Pull out every line in the items below that contains the string "height".

-------

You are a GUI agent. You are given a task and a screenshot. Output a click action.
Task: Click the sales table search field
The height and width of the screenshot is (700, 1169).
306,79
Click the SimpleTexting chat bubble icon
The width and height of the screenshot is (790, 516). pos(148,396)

-------

● **Response for this exercise**
The height and width of the screenshot is (700, 1169).
The width and height of the screenshot is (790, 516). pos(148,396)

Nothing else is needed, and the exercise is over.